Fortunately the gigantic ape, having seized the boy, could run only on two feet, in consequence of which Saba, who was in the vicinity, easily overtook it and buried his fangs in its back. A horrible fight began, in which the dog, notwithstanding his powerful stature and strength, would surely have had to succumb, for a gorilla vanquishes even a lion. Simians as a rule, however, do not relinquish their quarry even though their lives and liberty are in danger. The gorilla, being caught from behind, could not easily reach Saba; nevertheless, having grabbed him by the neck with its left hand it had already raised him, when the ground gave a dull sound under heavy steps and the King appeared.
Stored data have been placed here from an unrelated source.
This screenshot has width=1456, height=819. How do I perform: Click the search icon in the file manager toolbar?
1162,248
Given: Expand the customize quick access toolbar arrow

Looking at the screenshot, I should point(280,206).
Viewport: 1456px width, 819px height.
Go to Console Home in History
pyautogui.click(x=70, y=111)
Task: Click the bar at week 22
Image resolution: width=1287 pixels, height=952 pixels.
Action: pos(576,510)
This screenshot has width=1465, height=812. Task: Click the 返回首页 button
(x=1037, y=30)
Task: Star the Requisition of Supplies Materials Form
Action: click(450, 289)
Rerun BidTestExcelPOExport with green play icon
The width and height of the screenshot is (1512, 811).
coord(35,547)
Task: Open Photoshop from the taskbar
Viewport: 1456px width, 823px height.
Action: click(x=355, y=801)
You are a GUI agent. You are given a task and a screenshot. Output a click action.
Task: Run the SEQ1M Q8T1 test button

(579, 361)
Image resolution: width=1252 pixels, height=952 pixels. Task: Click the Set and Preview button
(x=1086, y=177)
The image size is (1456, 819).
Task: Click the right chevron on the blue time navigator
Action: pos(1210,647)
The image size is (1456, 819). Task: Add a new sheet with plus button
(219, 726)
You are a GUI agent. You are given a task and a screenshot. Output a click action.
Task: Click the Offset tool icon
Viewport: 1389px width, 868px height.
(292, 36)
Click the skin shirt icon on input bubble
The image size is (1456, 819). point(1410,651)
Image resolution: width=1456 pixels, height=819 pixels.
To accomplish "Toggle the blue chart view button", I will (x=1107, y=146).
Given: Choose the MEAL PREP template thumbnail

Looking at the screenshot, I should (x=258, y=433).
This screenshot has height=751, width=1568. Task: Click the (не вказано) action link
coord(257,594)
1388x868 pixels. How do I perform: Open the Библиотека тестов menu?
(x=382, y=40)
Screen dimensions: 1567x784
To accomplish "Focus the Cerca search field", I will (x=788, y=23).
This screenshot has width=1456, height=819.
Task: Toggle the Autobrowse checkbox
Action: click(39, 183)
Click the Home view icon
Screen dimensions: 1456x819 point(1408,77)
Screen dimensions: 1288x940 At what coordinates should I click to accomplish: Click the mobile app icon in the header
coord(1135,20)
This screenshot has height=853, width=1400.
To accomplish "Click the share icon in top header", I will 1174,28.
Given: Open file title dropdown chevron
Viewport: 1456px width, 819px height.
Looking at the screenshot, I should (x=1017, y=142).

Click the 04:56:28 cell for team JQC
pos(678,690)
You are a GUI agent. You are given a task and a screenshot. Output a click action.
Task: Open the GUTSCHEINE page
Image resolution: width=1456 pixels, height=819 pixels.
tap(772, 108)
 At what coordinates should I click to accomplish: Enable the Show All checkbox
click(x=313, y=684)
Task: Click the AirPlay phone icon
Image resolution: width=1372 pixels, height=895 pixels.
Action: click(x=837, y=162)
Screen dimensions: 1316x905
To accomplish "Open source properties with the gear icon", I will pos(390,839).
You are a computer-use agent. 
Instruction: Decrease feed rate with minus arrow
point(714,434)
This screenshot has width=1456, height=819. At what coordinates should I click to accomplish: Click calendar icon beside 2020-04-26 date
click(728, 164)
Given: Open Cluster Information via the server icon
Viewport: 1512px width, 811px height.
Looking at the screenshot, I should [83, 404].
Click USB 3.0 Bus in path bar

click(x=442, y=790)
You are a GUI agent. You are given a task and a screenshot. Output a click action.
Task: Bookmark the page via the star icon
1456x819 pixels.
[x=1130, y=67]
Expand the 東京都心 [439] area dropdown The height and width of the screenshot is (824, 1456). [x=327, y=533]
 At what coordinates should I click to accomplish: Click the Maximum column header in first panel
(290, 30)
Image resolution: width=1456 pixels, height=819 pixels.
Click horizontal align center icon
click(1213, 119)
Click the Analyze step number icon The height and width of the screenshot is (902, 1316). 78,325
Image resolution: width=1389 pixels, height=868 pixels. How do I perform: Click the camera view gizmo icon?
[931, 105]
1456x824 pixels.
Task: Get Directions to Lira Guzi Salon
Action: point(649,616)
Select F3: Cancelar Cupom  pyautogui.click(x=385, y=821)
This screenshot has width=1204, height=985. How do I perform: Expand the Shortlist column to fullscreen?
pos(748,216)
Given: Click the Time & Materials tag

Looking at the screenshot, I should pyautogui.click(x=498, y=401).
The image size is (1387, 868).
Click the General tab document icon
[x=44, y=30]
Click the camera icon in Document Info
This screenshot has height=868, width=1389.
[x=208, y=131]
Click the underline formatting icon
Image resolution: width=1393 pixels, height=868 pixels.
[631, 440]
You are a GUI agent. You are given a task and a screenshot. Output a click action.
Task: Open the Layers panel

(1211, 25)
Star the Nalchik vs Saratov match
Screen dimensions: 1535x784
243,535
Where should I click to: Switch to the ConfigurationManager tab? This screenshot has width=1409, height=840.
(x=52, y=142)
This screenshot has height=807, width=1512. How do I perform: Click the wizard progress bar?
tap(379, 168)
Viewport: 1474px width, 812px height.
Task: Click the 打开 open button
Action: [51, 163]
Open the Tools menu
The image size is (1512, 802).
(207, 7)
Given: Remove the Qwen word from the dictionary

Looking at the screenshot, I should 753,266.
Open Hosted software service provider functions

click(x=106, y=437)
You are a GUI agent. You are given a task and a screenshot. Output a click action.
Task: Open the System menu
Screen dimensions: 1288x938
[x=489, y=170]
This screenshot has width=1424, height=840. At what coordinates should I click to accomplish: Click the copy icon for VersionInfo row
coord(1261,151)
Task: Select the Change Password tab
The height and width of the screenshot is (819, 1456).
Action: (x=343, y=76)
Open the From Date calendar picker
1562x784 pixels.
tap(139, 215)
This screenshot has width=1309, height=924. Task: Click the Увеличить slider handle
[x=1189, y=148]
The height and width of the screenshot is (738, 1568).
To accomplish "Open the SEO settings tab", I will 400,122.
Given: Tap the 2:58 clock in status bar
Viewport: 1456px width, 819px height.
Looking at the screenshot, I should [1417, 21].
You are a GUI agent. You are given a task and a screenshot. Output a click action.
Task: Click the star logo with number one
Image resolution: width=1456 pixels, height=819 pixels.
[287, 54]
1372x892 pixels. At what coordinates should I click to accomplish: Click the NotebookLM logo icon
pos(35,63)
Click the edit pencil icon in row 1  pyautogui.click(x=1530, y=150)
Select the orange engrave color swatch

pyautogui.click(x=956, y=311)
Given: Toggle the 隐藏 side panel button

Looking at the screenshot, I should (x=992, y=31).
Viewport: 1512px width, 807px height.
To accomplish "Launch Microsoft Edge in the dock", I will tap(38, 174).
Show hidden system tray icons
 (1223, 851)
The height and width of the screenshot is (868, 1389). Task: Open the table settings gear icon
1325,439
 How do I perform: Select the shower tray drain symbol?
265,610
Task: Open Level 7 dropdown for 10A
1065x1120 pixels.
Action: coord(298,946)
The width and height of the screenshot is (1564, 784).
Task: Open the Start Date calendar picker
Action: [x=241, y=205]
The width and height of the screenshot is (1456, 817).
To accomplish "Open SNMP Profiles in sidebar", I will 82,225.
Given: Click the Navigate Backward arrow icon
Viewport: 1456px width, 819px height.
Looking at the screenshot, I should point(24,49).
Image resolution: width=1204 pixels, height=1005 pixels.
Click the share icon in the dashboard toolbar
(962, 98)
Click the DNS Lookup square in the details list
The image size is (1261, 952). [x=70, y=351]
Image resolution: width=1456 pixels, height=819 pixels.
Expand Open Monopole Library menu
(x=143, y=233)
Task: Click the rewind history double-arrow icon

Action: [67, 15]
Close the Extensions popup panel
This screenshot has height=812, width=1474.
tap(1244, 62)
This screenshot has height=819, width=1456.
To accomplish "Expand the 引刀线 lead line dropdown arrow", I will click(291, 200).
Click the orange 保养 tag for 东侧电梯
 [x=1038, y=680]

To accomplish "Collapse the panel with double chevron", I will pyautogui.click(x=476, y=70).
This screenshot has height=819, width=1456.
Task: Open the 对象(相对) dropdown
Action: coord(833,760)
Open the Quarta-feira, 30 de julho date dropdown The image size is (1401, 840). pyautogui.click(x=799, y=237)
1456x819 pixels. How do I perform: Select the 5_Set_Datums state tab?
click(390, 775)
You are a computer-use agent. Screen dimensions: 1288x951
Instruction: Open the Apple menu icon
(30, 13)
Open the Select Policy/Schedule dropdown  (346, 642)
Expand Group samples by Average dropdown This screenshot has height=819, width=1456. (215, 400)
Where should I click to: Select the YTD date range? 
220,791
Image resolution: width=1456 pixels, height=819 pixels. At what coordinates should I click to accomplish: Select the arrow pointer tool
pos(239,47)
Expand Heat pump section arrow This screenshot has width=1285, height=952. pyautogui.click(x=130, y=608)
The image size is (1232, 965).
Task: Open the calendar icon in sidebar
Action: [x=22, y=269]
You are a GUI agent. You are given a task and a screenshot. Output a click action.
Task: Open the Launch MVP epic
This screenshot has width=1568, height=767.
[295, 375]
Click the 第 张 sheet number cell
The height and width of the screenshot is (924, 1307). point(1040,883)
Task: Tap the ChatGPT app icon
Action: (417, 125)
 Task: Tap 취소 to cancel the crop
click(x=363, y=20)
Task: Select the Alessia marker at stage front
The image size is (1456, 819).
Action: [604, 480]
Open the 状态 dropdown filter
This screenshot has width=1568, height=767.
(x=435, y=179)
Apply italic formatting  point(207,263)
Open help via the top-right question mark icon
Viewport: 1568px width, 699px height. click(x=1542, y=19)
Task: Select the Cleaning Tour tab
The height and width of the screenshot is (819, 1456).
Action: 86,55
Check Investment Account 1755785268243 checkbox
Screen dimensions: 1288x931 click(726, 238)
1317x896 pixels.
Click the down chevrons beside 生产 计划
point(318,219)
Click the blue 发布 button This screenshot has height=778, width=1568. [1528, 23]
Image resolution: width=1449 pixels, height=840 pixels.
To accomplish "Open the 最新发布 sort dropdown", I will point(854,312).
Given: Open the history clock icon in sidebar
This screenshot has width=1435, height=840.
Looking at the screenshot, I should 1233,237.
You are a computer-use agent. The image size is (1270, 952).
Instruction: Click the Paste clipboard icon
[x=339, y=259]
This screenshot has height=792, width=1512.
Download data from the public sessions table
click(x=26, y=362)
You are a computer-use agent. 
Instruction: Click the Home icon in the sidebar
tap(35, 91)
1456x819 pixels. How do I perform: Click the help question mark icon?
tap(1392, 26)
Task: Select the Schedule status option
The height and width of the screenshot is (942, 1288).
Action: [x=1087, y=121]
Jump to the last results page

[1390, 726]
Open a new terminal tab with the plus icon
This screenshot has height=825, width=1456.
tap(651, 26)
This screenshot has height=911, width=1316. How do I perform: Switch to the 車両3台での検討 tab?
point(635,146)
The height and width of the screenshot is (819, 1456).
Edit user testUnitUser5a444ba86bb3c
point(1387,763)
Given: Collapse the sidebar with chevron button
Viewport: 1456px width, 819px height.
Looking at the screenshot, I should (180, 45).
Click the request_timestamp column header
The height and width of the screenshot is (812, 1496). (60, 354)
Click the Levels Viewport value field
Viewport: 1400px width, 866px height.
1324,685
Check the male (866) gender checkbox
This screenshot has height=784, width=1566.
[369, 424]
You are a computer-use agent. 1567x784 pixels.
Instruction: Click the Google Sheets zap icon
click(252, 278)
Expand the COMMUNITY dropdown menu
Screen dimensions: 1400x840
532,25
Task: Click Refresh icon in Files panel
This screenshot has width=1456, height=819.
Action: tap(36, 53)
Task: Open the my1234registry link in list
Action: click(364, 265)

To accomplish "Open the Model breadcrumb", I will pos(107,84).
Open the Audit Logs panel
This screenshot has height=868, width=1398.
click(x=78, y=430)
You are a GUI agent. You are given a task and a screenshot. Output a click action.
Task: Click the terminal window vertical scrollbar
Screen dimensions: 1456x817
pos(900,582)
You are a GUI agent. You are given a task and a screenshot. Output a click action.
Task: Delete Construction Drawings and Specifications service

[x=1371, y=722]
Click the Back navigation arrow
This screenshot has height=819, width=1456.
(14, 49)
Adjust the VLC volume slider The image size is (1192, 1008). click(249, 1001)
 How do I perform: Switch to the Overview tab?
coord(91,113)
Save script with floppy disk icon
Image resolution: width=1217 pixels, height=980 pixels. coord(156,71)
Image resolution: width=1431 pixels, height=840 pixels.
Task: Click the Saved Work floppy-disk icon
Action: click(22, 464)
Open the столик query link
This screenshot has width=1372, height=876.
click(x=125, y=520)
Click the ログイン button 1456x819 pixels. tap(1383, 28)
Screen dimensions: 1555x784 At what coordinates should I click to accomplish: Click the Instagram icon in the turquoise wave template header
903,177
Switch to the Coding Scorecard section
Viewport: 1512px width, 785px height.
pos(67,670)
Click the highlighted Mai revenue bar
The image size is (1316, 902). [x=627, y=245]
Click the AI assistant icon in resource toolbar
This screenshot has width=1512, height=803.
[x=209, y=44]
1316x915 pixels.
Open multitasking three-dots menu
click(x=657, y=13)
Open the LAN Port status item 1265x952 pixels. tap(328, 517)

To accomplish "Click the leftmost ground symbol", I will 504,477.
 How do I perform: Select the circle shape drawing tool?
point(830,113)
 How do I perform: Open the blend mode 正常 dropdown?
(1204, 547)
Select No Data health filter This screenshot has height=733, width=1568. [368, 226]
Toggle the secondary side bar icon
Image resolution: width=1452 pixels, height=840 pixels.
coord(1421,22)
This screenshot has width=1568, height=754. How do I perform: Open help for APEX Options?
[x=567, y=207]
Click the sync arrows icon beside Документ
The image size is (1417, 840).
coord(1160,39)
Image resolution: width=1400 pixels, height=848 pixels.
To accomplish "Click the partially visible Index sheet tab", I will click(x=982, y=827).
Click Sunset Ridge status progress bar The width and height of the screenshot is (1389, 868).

One light thwack with the trunk sufficed to prostrate with a shattered skull and neck the terrible "forest demon," as the negroes call the gorilla. The King, however, for greater certainty or through inborn fury, pinned the gorilla with his tusks to the ground and afterwards did not cease to wreak his vengeance upon it until Stas, disquieted by the roar and howling, came running up with a rifle and ordered him to stop.

The huge gorilla, with the whites of the eyes rolled up and fangs displayed, terrible still, though not alive, lay in a puddle of blood which Saba lapped and which crimsoned the King's tusks. The elephant trumpeted triumphantly and Nasibu, ashen from terror, related to Stas what had happened. The latter pondered for a while whether or not to bring Nell and show her this monstrous ape, but abandoned the intention, for suddenly he was seized by fear. Of course, Nell often strolled alone over the island. So something similar might befall her.

It appeared, therefore, that Mount Linde was not so safe a shelter as it seemed in the first instance.

Stas returned to the hut and related the incident to Nell, while she listened with curiosity and fear, opening wide her eyes and repeating every little while:

"You see what would have happened without the King."

"True! With such a nurse one need not fear about a child. So then, until we leave, do not move a step without him."

"When shall we leave?"

"The supplies are ready; the packs distributed; so it is necessary only to load the animals and we can start even to-morrow."

"To our papas!"

"If God permits," Stas answered gravely.